It is sometimes alleged that the construction of
evolutionary models amounts to nothing more than the telling of "just-so
stories." However, the putative
originators of this criticism, Gould and Lewontin (1979), only attacked scenarios that were untestable or
untested. They particularly focused
their criticism of "adaptive storytelling" on cases where the adaptive function
of the trait in question was highly dubious, such as human sacrifice (Gould and Lewontin, 1979). Their point
was that some traits might be explained by processes other than selection. They never argued that systems like the
bacterial flagellum, where function, complexity, and adaptiveness are obvious,
might have an explanation not involving the extended action of natural selection.
A related objection to evolutionary modeling is that it is
armchair theorizing, unrelated to the practical concerns of the present
day. However, an examination of recent
discoveries of nonflagellar homologs of flagellar components shows that this is
not the case. The recognition of
homology between flagella and type III virulence systems has contributed
greatly to an understanding of the latter, which are implicated in many
diseases of humans, livestock, and crops (Hueck,
1998; Cornelis and Van Gijsegem, 2000; Büttner and Bonas, 2002; Blocker et al., 2003; He and Jin, 2003). Similarly,
the homology between ion channels and flagellar motor proteins contributes to
the understanding of the still-mysterious mechanism of the flagellar motor (Schmitt, 2003; Zhai et al., 2003). In the case
of the present model, the hypothesis of more extensive homology between the F1F0-ATP
synthetase and the type III export apparatus, if true, has important
implications, as the integral membrane components are the most poorly understood
portion of the flagellum and type III virulence systems (Macnab, 2003).

========

**What this exercise asks:**
1. List every work in the flagellum passage that is cited with the year 2003.
2. According to the flagellum passage, which portion of the flagellum and type III virulence systems is the most poorly understood?
The records have nothing to do with the flagellum passage.

**Information shown:**
========

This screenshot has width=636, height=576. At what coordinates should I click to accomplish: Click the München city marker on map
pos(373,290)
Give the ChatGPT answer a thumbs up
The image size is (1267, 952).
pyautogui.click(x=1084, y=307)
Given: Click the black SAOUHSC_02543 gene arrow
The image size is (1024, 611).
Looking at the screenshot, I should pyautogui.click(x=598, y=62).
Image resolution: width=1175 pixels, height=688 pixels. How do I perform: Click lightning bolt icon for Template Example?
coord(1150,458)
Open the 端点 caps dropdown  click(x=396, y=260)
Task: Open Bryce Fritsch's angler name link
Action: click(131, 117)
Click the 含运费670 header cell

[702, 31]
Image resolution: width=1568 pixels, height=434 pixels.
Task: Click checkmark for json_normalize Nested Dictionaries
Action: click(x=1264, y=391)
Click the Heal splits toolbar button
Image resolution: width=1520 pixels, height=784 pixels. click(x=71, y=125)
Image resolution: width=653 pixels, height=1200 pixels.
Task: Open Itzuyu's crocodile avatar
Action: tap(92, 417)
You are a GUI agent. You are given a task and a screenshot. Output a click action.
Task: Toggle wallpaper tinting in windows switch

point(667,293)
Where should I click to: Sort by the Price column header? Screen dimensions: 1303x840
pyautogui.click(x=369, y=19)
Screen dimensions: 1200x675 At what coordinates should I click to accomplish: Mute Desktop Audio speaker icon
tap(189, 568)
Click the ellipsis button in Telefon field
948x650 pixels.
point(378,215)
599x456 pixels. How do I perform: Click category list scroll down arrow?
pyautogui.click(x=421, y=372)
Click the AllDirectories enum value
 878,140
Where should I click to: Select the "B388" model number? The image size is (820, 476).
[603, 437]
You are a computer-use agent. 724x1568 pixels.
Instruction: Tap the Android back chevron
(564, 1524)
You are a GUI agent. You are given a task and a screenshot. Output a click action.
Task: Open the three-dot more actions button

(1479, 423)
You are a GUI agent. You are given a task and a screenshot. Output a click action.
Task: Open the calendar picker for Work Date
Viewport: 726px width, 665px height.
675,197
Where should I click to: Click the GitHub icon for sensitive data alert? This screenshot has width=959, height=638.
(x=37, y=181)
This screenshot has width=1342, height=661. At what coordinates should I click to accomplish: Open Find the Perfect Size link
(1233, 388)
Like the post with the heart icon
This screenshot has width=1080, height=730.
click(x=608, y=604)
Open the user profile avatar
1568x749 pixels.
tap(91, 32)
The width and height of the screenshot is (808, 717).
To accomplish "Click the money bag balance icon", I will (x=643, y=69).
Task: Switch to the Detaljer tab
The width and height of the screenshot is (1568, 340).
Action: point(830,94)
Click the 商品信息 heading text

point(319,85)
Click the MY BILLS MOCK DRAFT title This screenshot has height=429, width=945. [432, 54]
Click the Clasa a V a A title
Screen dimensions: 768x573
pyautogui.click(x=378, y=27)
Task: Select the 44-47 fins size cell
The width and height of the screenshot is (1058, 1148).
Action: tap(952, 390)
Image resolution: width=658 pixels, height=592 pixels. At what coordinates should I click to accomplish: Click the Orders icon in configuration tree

========

**Responses to the tasks:**
1.
Blocker et al., 2003
He and Jin, 2003
Schmitt, 2003
Zhai et al., 2003
Macnab, 2003

2. The integral membrane components.